The tool is run from the command line with the following structure:

```bash
web2llm <SOURCE> -o <OUTPUT_NAME> [OPTIONS]
```

-   `<SOURCE>`: The URL or local path to scrape.
-   `-o, --output`: The base name for the output folder and the `.md` and `.json` files created inside it.

All scraped content is saved to a new directory at `output/<OUTPUT_NAME>/`.

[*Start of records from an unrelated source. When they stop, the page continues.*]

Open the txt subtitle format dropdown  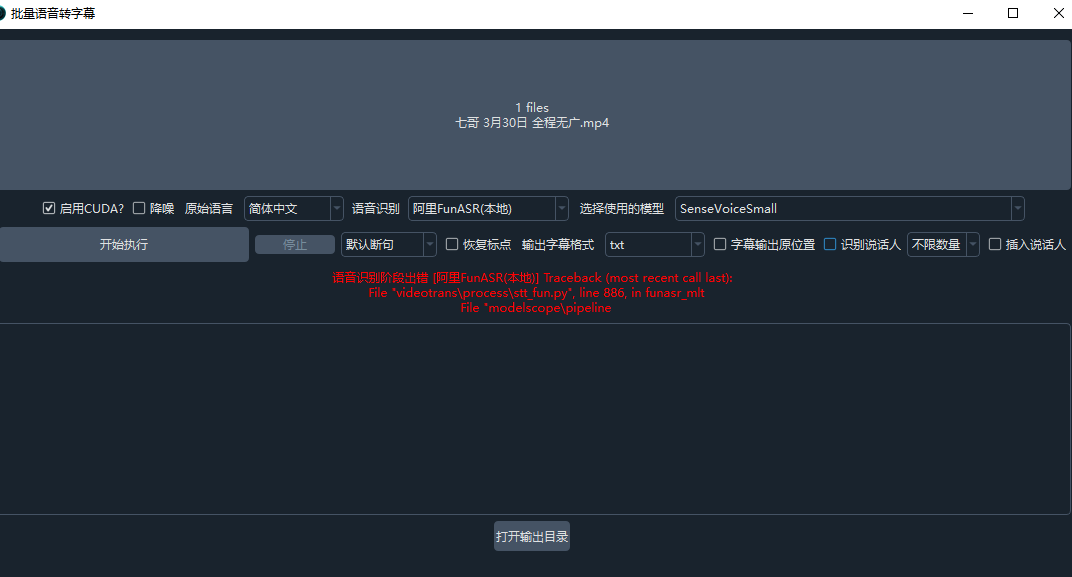654,244
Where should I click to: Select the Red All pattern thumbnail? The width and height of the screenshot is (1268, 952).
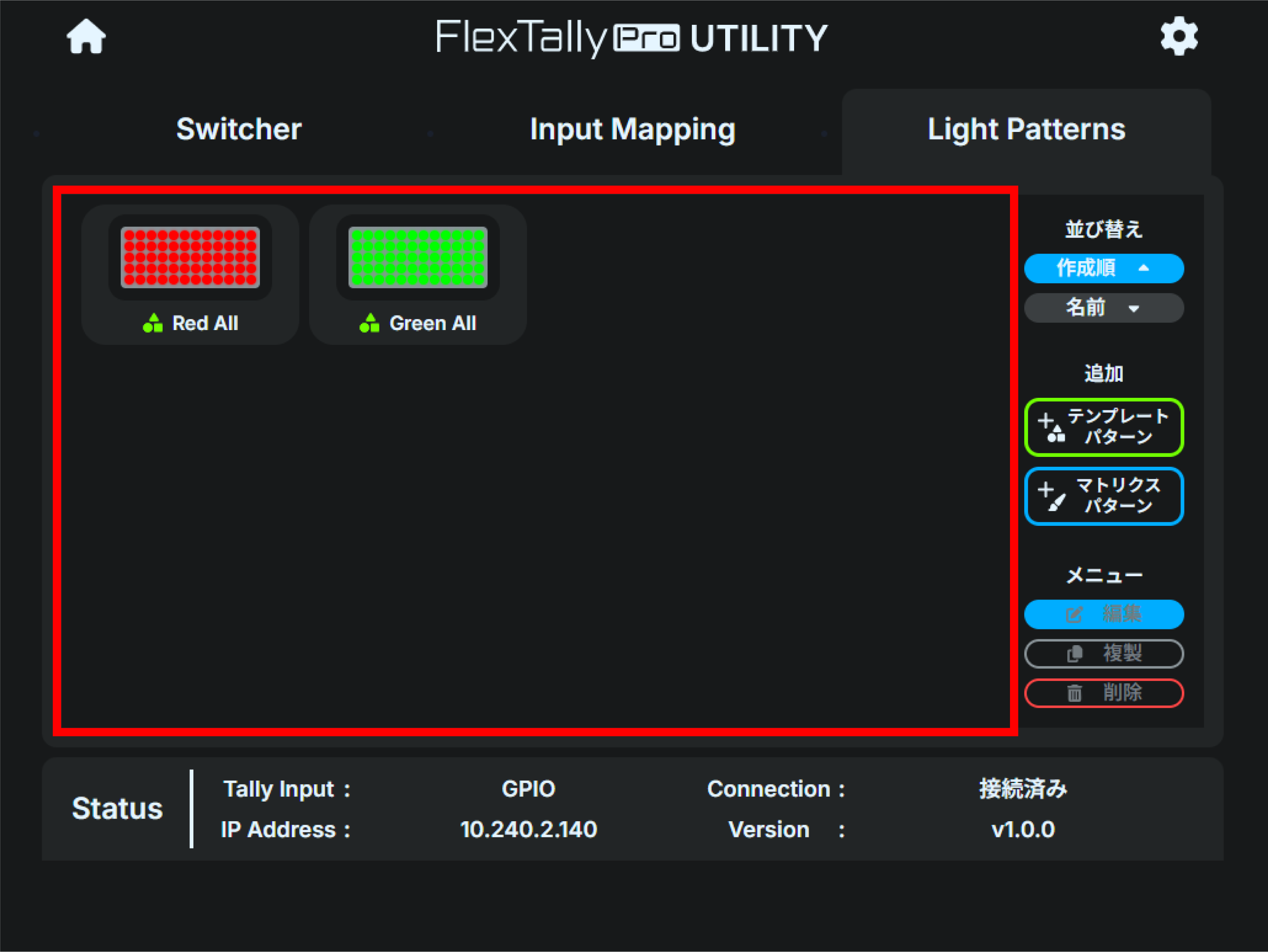coord(190,257)
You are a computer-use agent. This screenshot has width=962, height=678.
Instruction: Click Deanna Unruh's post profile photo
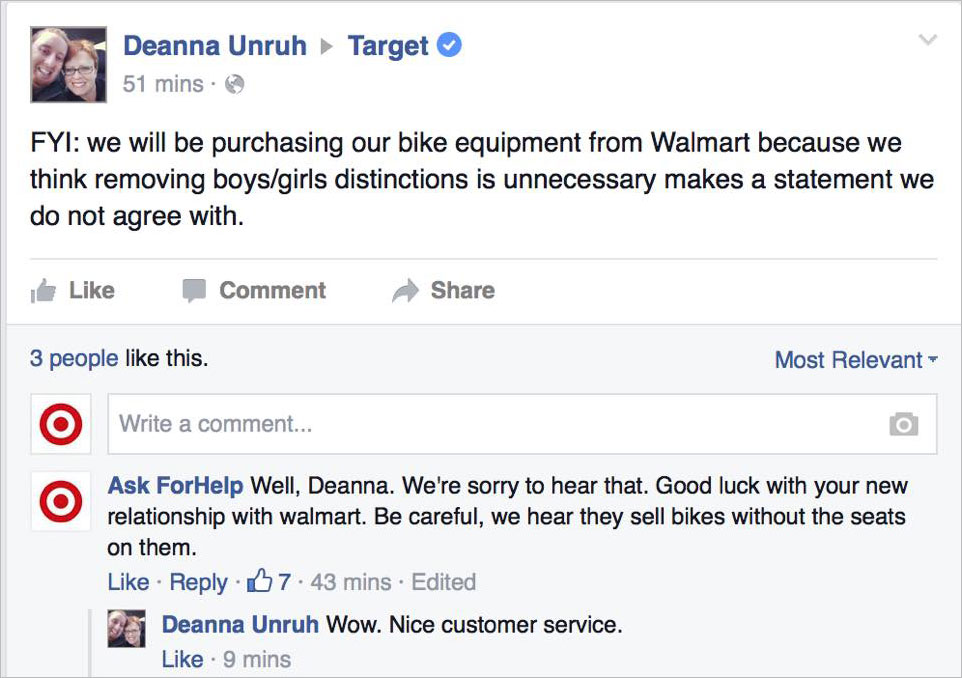[x=68, y=64]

#### Filesystem Options (For GitHub & Local Folders):

-   `--exclude <PATTERN>`: A `.gitignore`-style pattern for files/directories to exclude. This flag can be used multiple times. (e.g., `--exclude 'docs/' --exclude '*.log'`).
-   `--include <PATTERN>`: A pattern to re-include a file that would otherwise be ignored by default or by an `--exclude` rule. This is typically a negation pattern. Can be used multiple times. (e.g., `--include '!LICENSE'`).
-   `--include-all`: Disables all default and project-level ignore patterns, processing every text file encountered. Explicit `--exclude` flags are still respected.

### Configuration

`web2llm` uses a hierarchical configuration system that gives you precise control over the scraping process:

1.  **Default Config**: The tool comes with a built-in `default_config.yaml` containing a robust set of ignore patterns for common development files and selectors for web scraping.
2.  **Project-Specific Config**: You can create a `.web2llm.yaml` file in the root of your project to override or extend the default settings. This is the recommended way to manage project-specific rules (e.g., ignoring a `dist` folder or a custom log file).
3.  **CLI Arguments**: Flags like `--exclude` and `--include-all` provide the final layer of control, overriding any settings from the configuration files for a single run.

## Examples

**1. Scrape a specific directory within a GitHub repo:**
```bash
web2llm 'https://github.com/tiangolo/fastapi' -o fastapi-src --include 'fastapi/'
```

**2. Scrape a local project, excluding test and documentation folders:**
```bash
web2llm '~/dev/my-project' -o my-project-code --exclude 'tests/' --exclude 'docs/'
```

**3. Scrape a local project but re-include the `LICENSE` file, which is ignored by default:**
```bash
web2llm '.' -o my-project-with-license --include '!LICENSE'
```

**4. Scrape everything in a project except the `.git` directory:**
```bash
web2llm . -o my-project-full --include-all --exclude '.git/'
```

**5. Scrape just the "Installation" section from a webpage:**
```bash
web2llm 'https://fastapi.tiangolo.com/#installation' -o fastapi-install
```

**6. Scrape a PDF from an arXiv URL:**
```bash
web2llm 'https://arxiv.org/pdf/1706.03762.pdf' -o attention-is-all-you-need
```

## Contributing

Contributions are welcome. Please refer to the project's issue tracker and contribution guidelines for information on how to participate.

## License

This project is licensed under the MIT License. See the [LICENSE](LICENSE) file for details.